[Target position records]
- - - - -

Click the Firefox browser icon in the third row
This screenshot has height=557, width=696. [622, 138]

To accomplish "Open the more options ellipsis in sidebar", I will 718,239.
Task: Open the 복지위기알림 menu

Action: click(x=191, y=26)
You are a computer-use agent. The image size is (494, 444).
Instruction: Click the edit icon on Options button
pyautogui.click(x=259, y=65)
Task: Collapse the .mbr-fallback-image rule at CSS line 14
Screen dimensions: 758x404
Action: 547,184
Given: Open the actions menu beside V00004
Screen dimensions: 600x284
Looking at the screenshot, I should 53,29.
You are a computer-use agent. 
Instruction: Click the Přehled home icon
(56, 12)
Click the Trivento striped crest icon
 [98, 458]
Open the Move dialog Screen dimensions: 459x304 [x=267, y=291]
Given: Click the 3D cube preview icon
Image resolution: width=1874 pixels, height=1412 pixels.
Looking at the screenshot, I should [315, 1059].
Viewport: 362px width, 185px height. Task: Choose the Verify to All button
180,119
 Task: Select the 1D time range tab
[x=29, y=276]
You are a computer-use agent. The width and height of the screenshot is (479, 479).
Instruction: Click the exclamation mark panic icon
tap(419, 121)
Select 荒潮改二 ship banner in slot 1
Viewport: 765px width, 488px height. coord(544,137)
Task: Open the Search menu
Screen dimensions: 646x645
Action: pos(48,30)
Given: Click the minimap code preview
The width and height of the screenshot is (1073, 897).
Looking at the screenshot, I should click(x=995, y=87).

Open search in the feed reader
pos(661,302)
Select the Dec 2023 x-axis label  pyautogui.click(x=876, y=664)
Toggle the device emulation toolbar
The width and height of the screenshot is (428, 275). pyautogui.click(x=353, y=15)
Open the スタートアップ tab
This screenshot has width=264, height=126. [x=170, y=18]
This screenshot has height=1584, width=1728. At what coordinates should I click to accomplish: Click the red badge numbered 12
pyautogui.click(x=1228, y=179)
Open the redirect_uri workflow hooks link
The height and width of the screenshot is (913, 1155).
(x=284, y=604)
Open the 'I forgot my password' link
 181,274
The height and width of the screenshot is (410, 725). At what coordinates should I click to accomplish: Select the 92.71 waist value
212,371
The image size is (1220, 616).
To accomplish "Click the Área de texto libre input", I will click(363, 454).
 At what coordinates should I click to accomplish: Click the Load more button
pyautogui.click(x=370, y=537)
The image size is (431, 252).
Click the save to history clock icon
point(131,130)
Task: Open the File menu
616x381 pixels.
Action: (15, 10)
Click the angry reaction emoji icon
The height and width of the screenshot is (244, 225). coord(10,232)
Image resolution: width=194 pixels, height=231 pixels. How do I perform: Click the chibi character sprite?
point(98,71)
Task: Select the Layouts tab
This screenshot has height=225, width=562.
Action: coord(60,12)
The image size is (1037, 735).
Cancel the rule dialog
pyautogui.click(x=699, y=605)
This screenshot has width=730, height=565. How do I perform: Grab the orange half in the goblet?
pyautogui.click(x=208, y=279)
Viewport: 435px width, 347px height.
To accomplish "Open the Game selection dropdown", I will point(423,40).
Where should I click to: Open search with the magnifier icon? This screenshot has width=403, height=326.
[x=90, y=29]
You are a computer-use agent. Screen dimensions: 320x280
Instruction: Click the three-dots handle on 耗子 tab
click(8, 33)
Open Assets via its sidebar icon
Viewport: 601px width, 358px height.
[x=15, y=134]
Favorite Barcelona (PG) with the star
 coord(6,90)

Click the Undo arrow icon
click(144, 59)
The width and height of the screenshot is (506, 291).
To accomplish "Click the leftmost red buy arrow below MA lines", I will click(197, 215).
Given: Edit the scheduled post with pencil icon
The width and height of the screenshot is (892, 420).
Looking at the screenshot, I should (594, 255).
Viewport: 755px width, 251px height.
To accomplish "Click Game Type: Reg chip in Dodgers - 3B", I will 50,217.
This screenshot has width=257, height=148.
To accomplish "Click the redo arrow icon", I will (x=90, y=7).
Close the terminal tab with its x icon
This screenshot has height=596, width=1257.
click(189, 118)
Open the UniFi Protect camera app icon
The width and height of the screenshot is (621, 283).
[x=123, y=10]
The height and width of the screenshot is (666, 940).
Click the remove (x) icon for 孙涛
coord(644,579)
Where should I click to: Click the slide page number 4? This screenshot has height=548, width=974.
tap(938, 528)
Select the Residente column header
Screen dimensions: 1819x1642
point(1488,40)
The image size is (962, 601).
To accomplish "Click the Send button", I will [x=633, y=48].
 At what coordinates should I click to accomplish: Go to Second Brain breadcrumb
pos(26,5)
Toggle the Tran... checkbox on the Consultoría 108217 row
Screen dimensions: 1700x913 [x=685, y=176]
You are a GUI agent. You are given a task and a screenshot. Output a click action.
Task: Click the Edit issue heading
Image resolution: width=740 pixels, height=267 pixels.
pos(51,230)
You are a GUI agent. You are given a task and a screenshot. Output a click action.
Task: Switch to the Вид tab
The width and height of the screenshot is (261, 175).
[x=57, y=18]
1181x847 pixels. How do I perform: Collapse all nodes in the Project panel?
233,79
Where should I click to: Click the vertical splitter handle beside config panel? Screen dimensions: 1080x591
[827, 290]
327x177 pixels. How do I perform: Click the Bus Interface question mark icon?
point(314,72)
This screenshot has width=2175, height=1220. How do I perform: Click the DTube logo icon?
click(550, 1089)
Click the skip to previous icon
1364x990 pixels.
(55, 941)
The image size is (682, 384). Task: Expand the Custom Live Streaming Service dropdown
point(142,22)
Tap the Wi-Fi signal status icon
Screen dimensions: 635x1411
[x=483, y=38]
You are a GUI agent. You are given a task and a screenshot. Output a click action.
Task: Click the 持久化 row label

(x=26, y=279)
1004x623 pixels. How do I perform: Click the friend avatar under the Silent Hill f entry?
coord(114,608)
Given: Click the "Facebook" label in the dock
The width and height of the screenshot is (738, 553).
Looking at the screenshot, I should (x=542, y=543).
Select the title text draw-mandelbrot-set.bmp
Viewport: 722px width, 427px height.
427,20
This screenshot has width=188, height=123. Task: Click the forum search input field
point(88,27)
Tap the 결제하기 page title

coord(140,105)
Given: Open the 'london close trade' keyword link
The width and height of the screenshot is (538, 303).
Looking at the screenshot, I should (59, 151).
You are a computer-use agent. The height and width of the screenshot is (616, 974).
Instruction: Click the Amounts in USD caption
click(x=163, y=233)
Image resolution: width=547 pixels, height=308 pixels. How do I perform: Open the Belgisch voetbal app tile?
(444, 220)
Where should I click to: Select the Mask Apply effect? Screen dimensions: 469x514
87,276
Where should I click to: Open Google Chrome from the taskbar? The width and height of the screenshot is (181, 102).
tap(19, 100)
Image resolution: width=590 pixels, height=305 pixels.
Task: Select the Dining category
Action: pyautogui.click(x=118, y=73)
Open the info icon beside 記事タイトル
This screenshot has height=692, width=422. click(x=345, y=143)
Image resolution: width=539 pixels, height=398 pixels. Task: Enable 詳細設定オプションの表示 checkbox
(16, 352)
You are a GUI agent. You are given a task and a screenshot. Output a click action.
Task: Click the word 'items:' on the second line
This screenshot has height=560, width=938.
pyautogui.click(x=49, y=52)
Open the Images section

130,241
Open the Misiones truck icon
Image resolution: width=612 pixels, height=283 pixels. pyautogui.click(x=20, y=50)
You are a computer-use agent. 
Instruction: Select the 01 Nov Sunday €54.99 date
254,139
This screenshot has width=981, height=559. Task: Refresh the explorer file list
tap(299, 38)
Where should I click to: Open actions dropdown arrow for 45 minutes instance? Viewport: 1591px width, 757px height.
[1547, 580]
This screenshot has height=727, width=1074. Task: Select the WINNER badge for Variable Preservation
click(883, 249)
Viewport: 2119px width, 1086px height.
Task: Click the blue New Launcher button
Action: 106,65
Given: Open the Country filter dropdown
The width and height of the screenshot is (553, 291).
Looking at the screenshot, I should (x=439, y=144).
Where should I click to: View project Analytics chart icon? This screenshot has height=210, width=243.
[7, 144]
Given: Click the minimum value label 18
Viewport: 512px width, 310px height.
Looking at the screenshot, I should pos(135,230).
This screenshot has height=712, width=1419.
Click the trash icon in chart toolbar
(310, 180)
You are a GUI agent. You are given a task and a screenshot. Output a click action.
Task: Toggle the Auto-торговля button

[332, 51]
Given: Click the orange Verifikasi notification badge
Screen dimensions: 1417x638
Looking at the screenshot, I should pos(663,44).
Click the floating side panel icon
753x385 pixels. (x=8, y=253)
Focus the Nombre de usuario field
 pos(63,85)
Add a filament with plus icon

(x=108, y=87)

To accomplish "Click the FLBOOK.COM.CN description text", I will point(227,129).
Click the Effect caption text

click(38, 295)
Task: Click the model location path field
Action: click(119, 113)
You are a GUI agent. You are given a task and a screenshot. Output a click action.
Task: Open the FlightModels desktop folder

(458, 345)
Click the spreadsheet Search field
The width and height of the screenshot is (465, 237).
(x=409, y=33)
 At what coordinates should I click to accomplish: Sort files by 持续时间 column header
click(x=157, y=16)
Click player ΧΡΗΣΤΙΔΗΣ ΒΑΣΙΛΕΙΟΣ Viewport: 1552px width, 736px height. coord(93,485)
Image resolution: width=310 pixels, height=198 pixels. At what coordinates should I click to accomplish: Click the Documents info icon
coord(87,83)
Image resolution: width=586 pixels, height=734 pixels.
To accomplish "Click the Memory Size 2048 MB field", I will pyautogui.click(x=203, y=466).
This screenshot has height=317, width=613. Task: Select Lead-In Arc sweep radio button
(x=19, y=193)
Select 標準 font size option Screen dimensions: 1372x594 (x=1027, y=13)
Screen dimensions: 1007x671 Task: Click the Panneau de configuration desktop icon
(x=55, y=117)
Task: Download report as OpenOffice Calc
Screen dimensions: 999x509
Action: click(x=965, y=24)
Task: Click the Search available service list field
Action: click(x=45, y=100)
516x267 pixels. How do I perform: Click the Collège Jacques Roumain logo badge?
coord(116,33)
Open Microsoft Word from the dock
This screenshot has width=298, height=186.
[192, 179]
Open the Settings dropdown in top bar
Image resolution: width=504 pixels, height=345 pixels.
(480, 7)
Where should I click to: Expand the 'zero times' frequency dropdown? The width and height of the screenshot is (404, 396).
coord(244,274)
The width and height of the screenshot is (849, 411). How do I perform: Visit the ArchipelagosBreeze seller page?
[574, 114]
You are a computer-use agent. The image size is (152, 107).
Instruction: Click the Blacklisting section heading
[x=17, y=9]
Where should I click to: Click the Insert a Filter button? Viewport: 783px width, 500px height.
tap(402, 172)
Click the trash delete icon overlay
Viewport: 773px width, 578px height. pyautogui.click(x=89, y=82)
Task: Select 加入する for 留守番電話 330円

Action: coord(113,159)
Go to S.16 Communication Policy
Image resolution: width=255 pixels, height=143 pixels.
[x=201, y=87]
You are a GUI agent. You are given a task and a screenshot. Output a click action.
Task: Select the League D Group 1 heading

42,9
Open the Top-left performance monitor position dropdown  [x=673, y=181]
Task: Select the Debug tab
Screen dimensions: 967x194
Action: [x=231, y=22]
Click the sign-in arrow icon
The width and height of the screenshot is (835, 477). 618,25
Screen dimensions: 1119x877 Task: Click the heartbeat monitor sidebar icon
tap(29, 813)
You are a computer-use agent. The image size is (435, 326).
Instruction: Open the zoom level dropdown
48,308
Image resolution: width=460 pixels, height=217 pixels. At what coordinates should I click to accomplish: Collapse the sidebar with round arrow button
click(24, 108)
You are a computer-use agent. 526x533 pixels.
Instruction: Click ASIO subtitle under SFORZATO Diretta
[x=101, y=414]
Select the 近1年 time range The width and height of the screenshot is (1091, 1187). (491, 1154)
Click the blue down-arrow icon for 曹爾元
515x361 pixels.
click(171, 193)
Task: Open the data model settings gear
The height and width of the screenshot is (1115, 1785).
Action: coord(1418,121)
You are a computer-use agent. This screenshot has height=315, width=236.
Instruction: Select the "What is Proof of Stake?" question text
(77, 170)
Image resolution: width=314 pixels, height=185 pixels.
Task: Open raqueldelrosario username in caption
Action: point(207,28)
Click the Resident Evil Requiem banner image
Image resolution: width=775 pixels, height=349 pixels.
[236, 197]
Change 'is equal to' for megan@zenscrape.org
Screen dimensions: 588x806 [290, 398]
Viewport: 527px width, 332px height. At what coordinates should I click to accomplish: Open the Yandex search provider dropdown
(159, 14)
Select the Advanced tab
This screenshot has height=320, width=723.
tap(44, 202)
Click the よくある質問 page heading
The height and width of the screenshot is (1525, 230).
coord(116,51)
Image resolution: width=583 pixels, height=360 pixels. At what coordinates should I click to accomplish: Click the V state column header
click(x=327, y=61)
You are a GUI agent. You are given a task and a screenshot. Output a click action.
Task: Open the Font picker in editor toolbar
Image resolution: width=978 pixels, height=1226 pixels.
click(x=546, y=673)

- - - - -

### Prompt:
Pick out every line of the listing that contains the string "more", matching its case exactly.

### Answer below:
To accomplish "Open the more options ellipsis in sidebar", I will 718,239.
 At what coordinates should I click to accomplish: Click the Load more button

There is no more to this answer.